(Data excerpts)
======
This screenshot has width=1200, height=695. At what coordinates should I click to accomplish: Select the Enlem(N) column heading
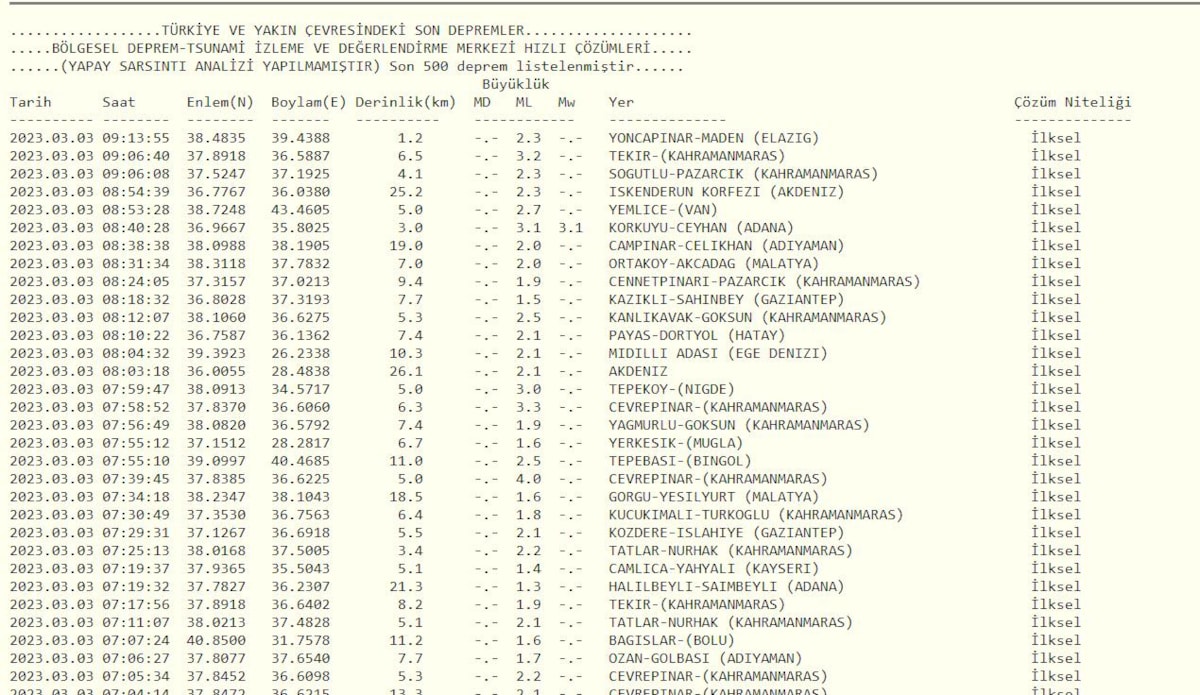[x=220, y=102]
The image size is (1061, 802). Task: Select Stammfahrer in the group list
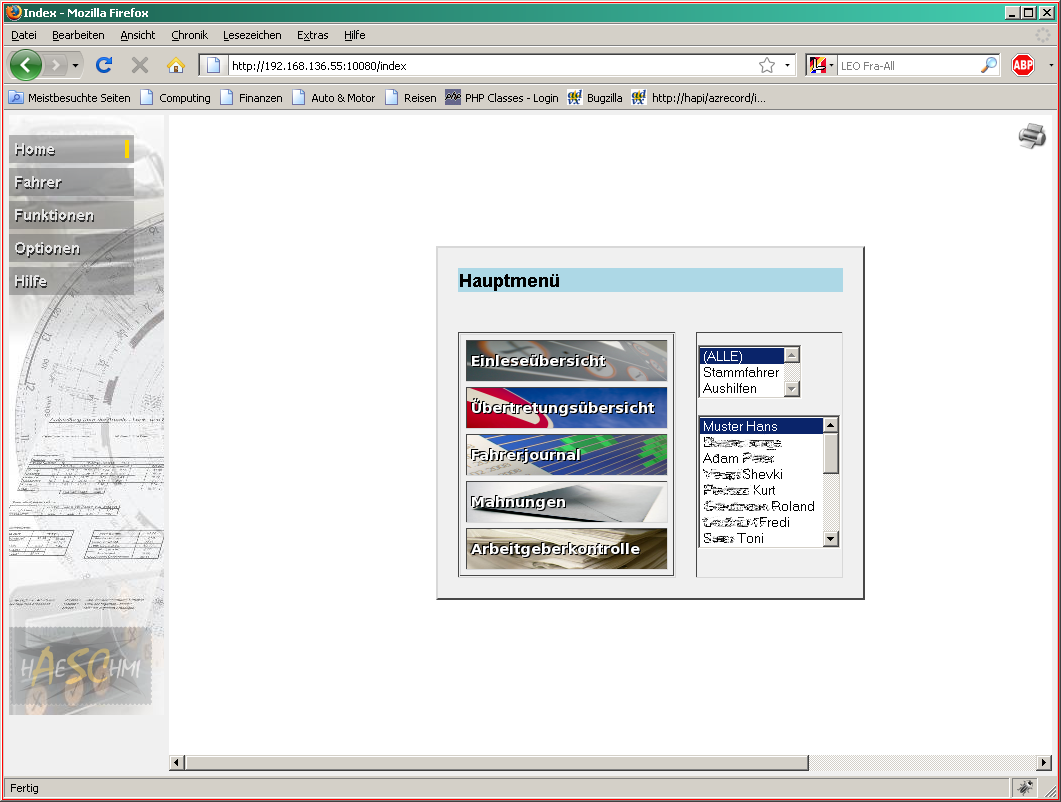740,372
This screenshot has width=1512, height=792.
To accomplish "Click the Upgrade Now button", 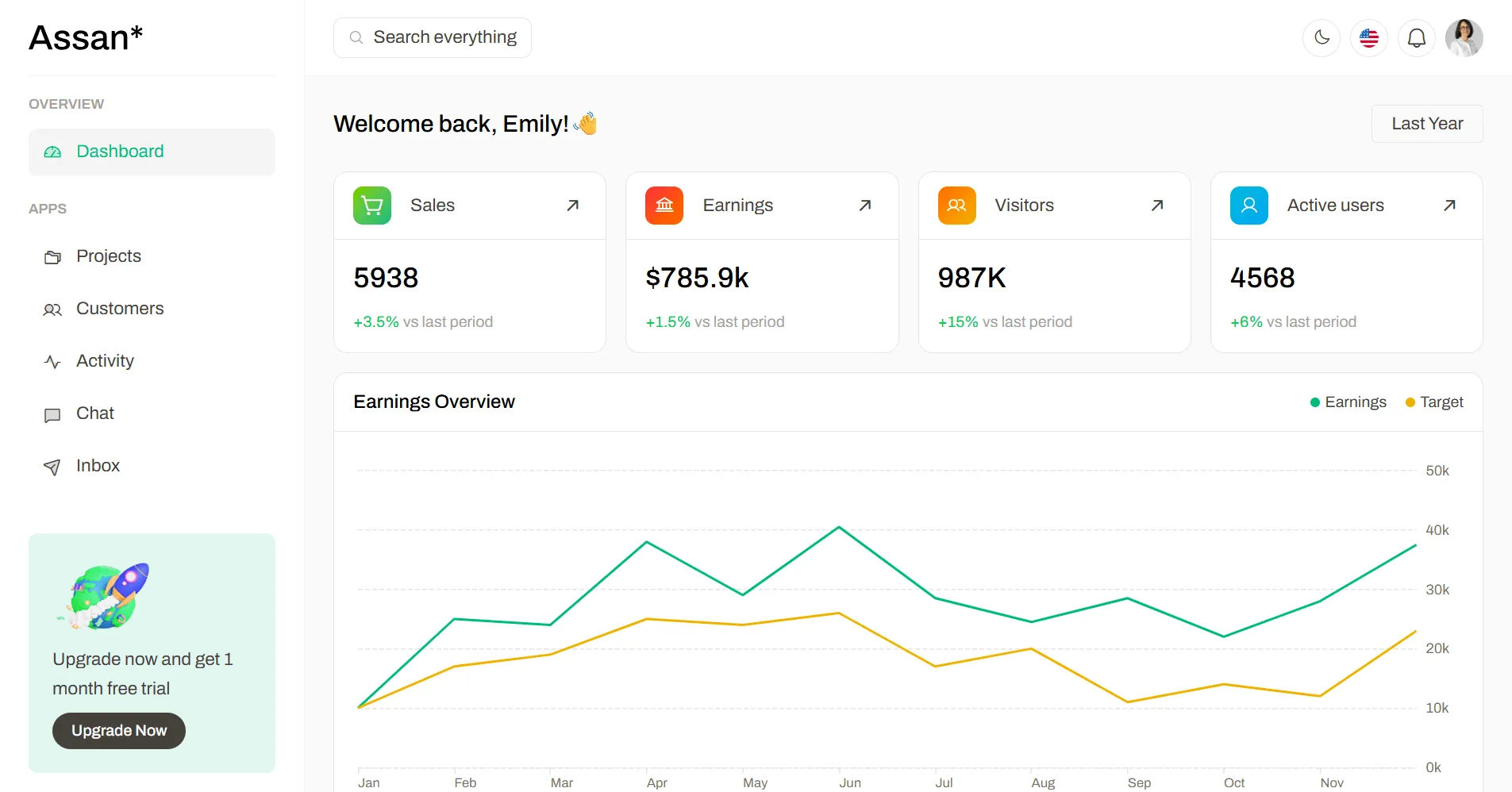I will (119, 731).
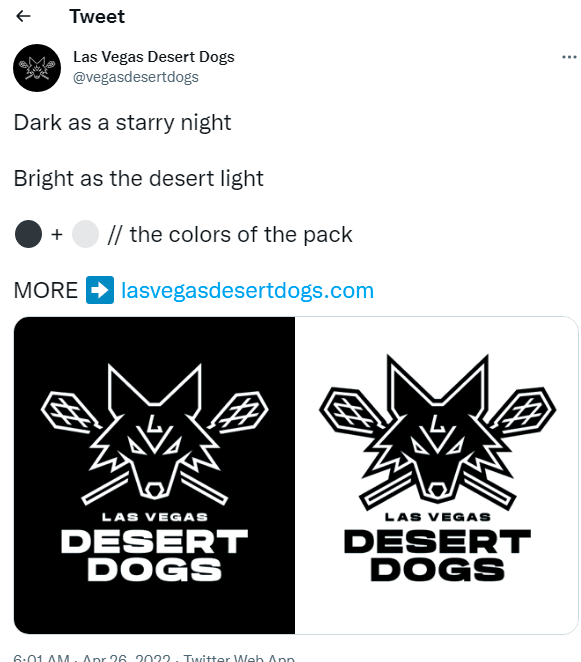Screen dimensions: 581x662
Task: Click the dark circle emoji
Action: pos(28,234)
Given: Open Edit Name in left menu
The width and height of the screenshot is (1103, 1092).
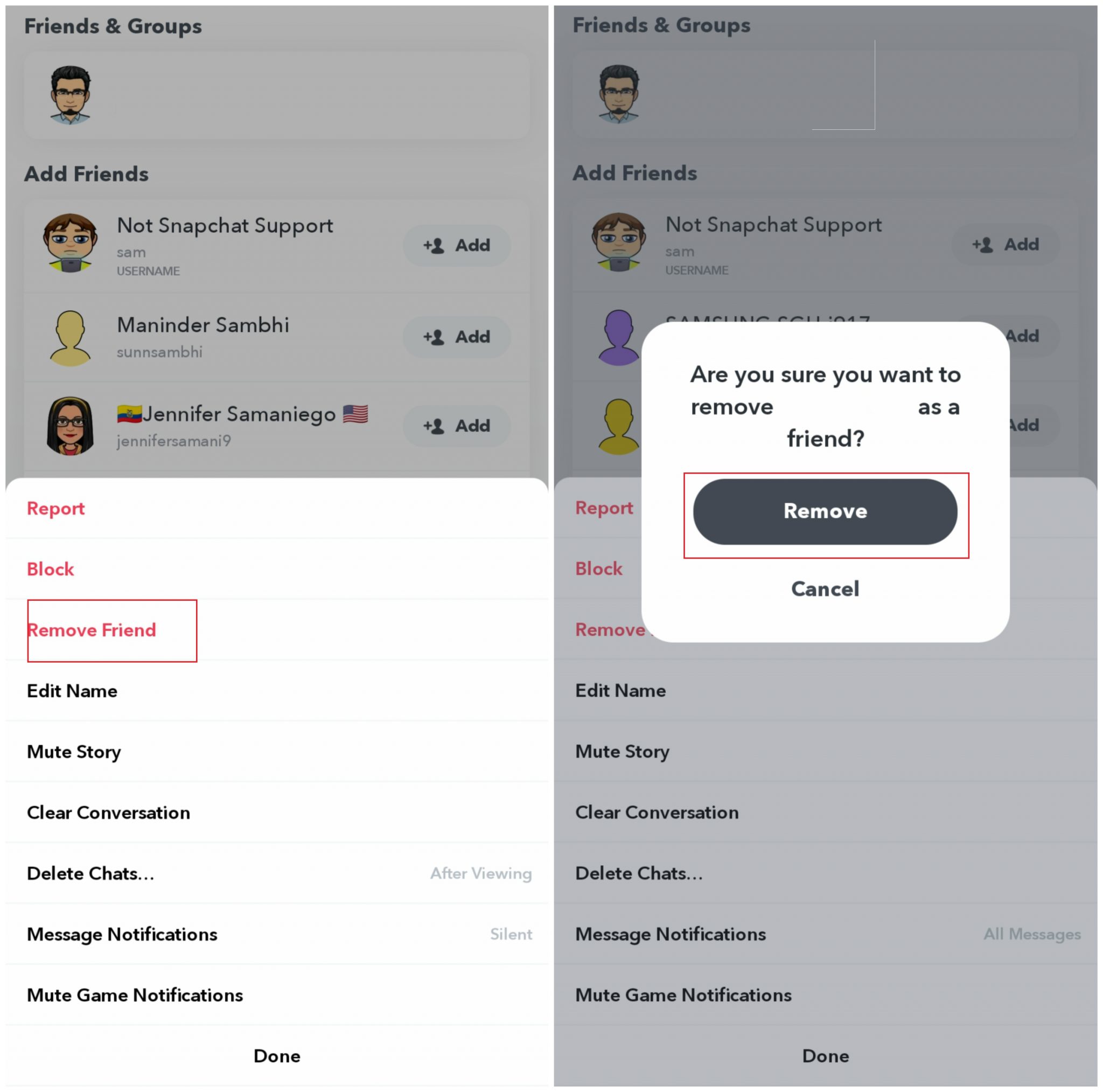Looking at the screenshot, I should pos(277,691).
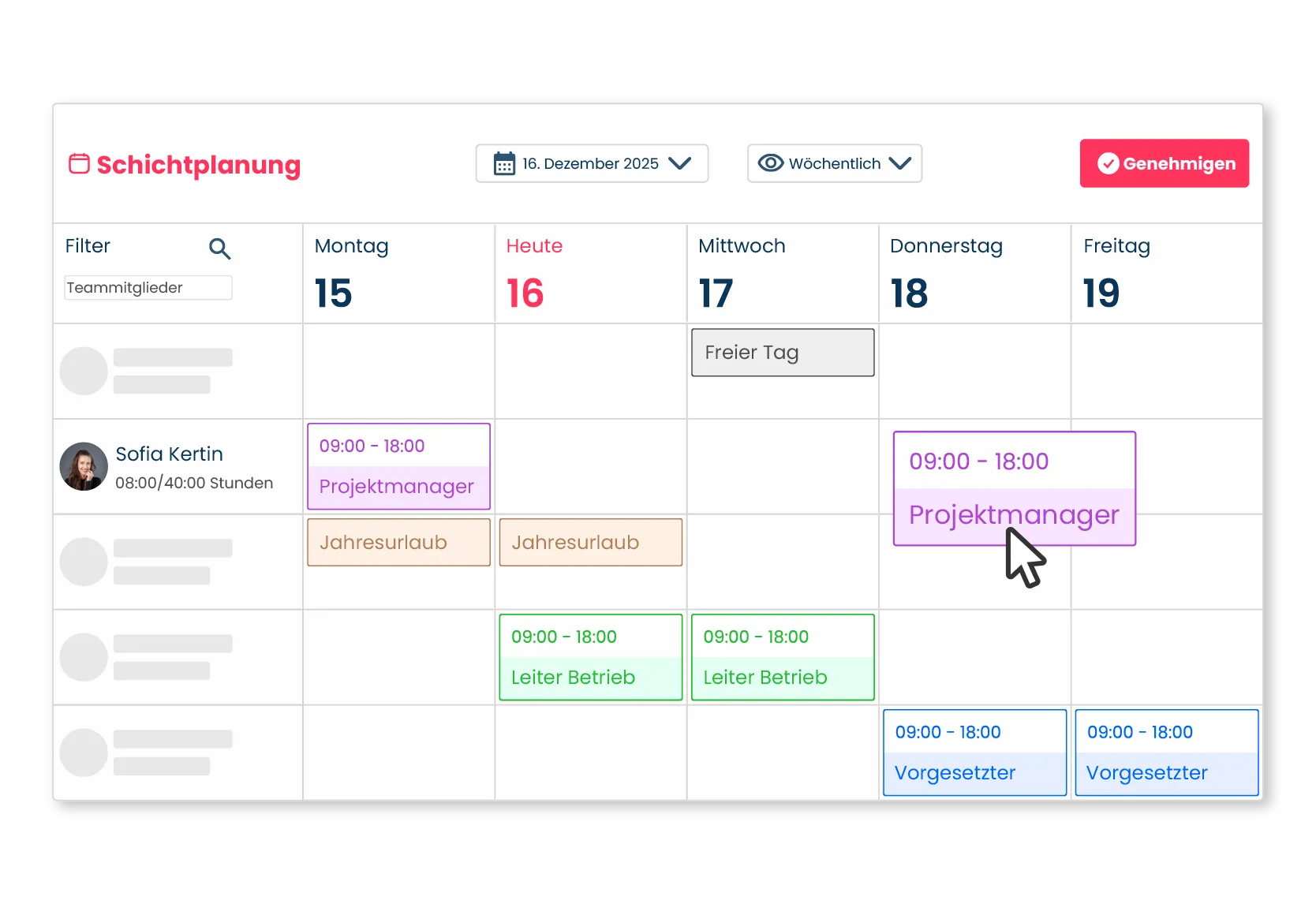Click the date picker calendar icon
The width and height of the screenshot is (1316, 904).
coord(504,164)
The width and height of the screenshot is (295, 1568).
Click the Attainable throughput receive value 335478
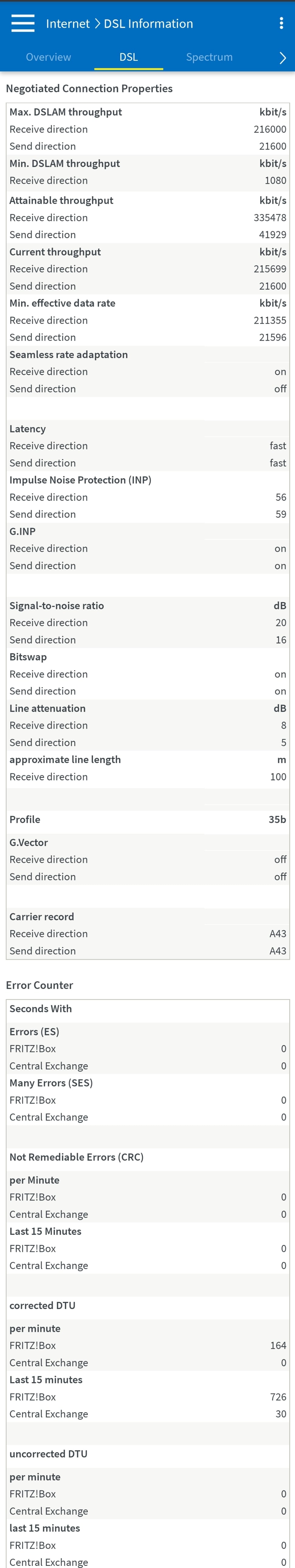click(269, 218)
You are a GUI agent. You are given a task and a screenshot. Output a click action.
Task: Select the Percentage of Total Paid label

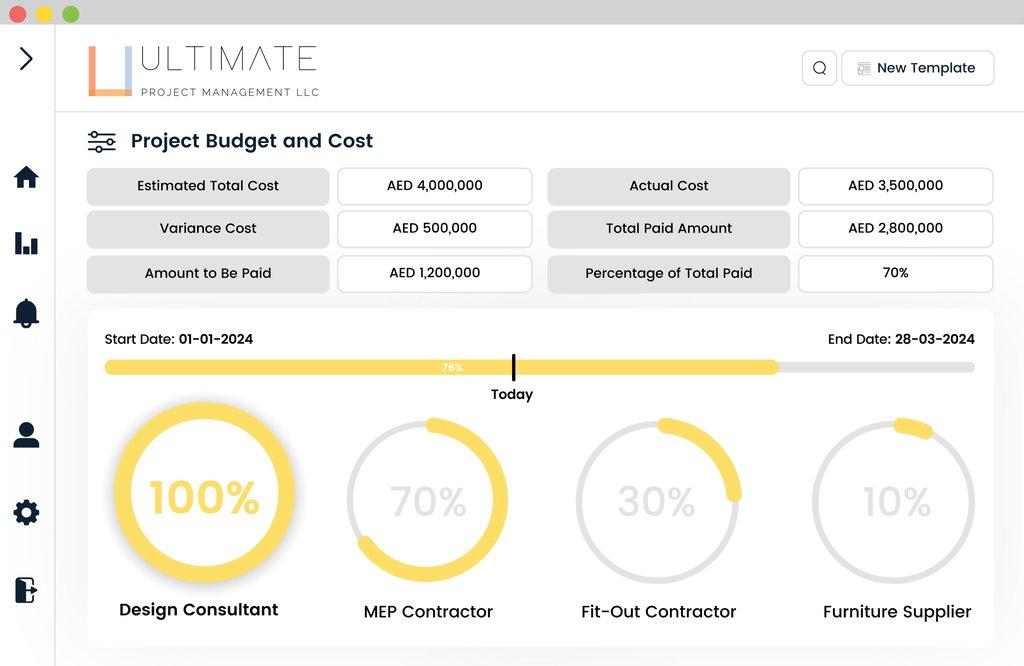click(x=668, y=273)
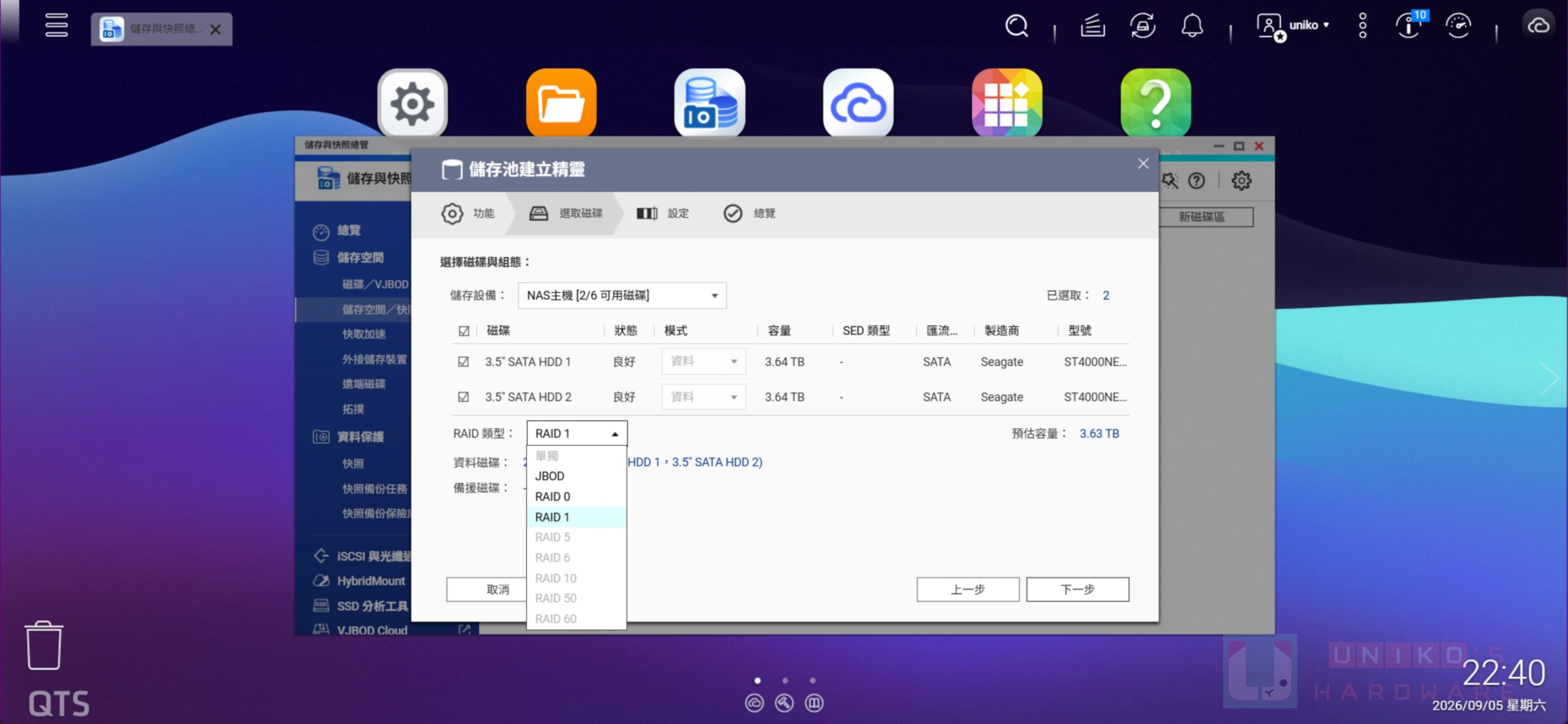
======
Assigned task.
Above are the records; repeat their lines from the first through the line containing "This screenshot has width=1512, height=792.", and leave out each picture.

Response.
This screenshot has width=1200, height=695. At what coordinates should I click to accomplish: Select the Enlem(N) column heading
[x=220, y=102]
The image size is (1061, 802). Task: Select Stammfahrer in the group list
740,372
This screenshot has width=1512, height=792.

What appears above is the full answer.